Scientists believe the strongest material on Earth can be found in the teeth of sea snails.

Limpets were found to have teeth containing biological structures so strong they could be used to build cars and even airplanes, the University of Portsmouth reported. To make their findings, the researchers employed a method called atomic force microscopy, which dissects materials down to the level of atoms.

"Until now we thought that spider silk was the strongest biological material because of its super-strength and potential applications in everything from bullet-proof vests to computer electronics but now we have discovered that limpet teeth exhibit a strength that is potentially higher," said study leader professor Asa Barber from the university's school of engineering.

The research team determined the teeth contained a super-hard mineral called goethite.

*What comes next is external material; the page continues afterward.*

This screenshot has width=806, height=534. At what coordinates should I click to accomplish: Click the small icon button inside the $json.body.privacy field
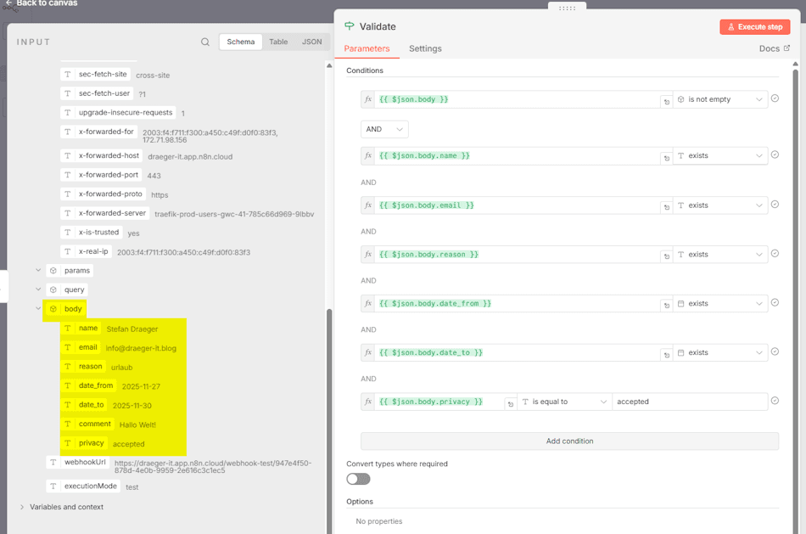(510, 403)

These teeth are believed to have developed so the limpet could move across rocky surfaces and scrape algae off their surfaces for sustenance. The researchers also found these incredible structures were the perfect size to make a composite structure.

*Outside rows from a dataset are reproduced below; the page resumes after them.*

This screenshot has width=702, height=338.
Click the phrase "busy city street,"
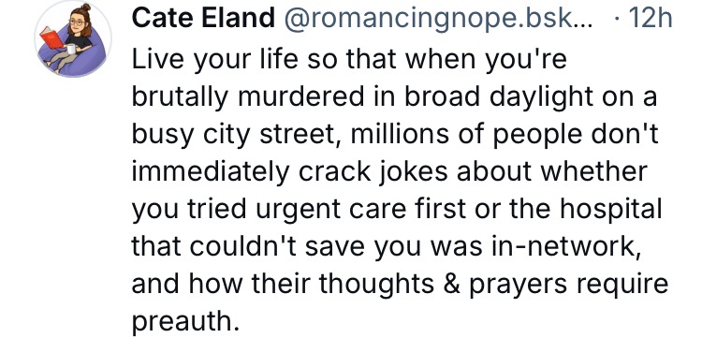pyautogui.click(x=238, y=136)
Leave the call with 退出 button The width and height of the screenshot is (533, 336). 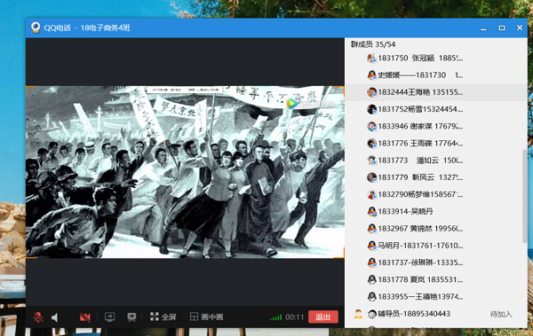(323, 317)
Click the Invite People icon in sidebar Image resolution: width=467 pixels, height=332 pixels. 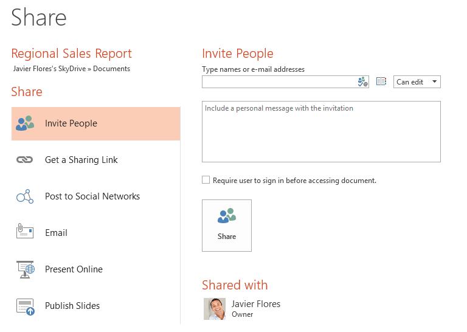click(25, 123)
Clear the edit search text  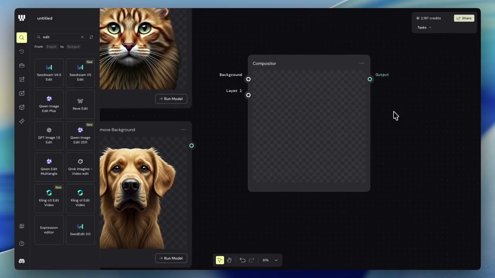tap(82, 37)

The findings showed limpet teeth pack the same punch regardless of their size. In most materials, a larger size can indicate more room for flaws, causing it to break more easily; this is not true for limpet teeth. The limpet teeth used in the study were even thinner than a human hair.

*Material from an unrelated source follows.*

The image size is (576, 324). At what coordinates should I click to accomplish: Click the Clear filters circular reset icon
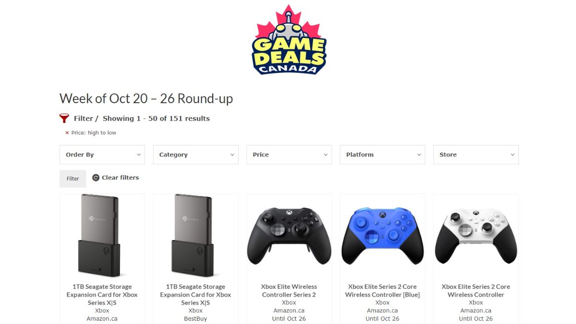point(96,177)
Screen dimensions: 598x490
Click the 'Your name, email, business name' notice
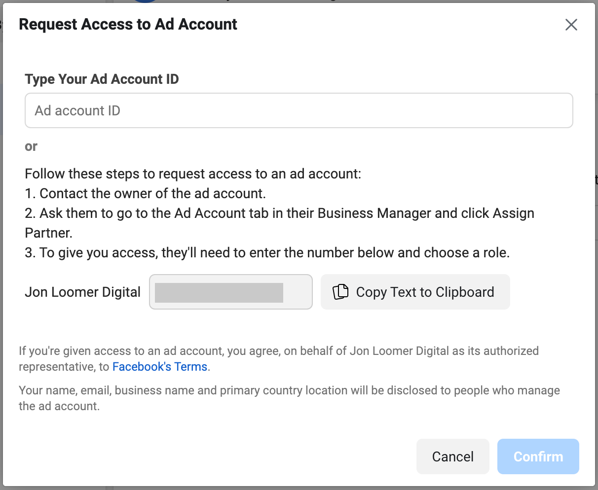point(289,390)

"The testing methods were important as we needed to break the limpet tooth. The whole tooth is slightly less than a millimetre long but is curved, so the strength is dependent on both the shape of the tooth and the material. We wanted to understand the material strength only so we had to cut out a smaller volume of material out of the curved tooth structure," Barber said.

"This discovery means that the fibrous structures found in limpet teeth could be mimicked and used in high-performance engineering applications such as Formula 1 racing cars, the hulls of boats and aircraft structures," Barber said. "Engineers are always interested in making these structures stronger to improve their performance or lighter so they use less material."

The findings were published in a recent edition of the journal Interface.